I am furious that Obama campaigned on passing the Freedom of Choice Act and then issued this Executive Order in support of Hyde!! I’m glad Stupak didn’t make it in, but until Hyde is rescinded and the Freedom of Choice Act passed, women’s reproductive rights are in jeopardy, especially for low-income women.
Thanks –I think this is a really balanced and fair position on the recent passage of health care reform. We should absolutely celebrate all of the advances this new law makes as far as access to affordable health care for women AND men.
However, the fact that the kicker was ultimately the issue of access to abortion really shows where women’s reproductive rights lie on the priority scale. And that’s not good. Whether you are pro-life or pro-choice, the numbers speak for themselves, and the reality is that safe abortion is an extremely important thing to be able to have access to (ie be able to pay for if youre poor). The idea of taking away access for some women (because some women will simply not have the ability to pay out of pocket) is really frightening to me as far as safety of women and women’s choices about their bodies, and as far as our government’s discrimination against certain citizens based on how much money they have.
And thanks to Ms. Steinem for her practical suggestions
It’s great to hear from one of our mothers of feminism on this issue. Gloria is right! Health care reform should not be at our expense. Repeal Hyde forever! Defeat Stupak and Pitts! And most of all, stay active for your own health and sanity and for the rights of your sisters.
I appreciate Gloria’s comments. I was losing sight of the work that needs to be done to get rid of these restrictions on abortion. Thanks for the suggestion. I intend to send my money I to Connie Saltonstall and Lois Herr. I am angry but not defeated! Thank you.
Gloria’s call to real, effective action is exactly what women need to hear in the wake of this very conditional victory. And pushing to repeal Hyde is a cause that many more self-respecting pro-choice activists must get behind. If we cannot provide reproductive health to the women who (often) need it most, what are abortion rights truly worth?

▶ _Data shown_:
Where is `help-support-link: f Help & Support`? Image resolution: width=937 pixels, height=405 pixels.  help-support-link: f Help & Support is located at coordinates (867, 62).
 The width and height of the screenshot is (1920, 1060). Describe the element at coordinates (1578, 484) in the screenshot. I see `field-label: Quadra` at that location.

▶ _Problem to work on_: Repeat word for word the stretch of the reader comments on health care reform from "However, the fact" through "money they have.".

▶ _Task result_:
However, the fact that the kicker was ultimately the issue of access to abortion really shows where women’s reproductive rights lie on the priority scale. And that’s not good. Whether you are pro-life or pro-choice, the numbers speak for themselves, and the reality is that safe abortion is an extremely important thing to be able to have access to (ie be able to pay for if youre poor). The idea of taking away access for some women (because some women will simply not have the ability to pay out of pocket) is really frightening to me as far as safety of women and women’s choices about their bodies, and as far as our government’s discrimination against certain citizens based on how much money they have.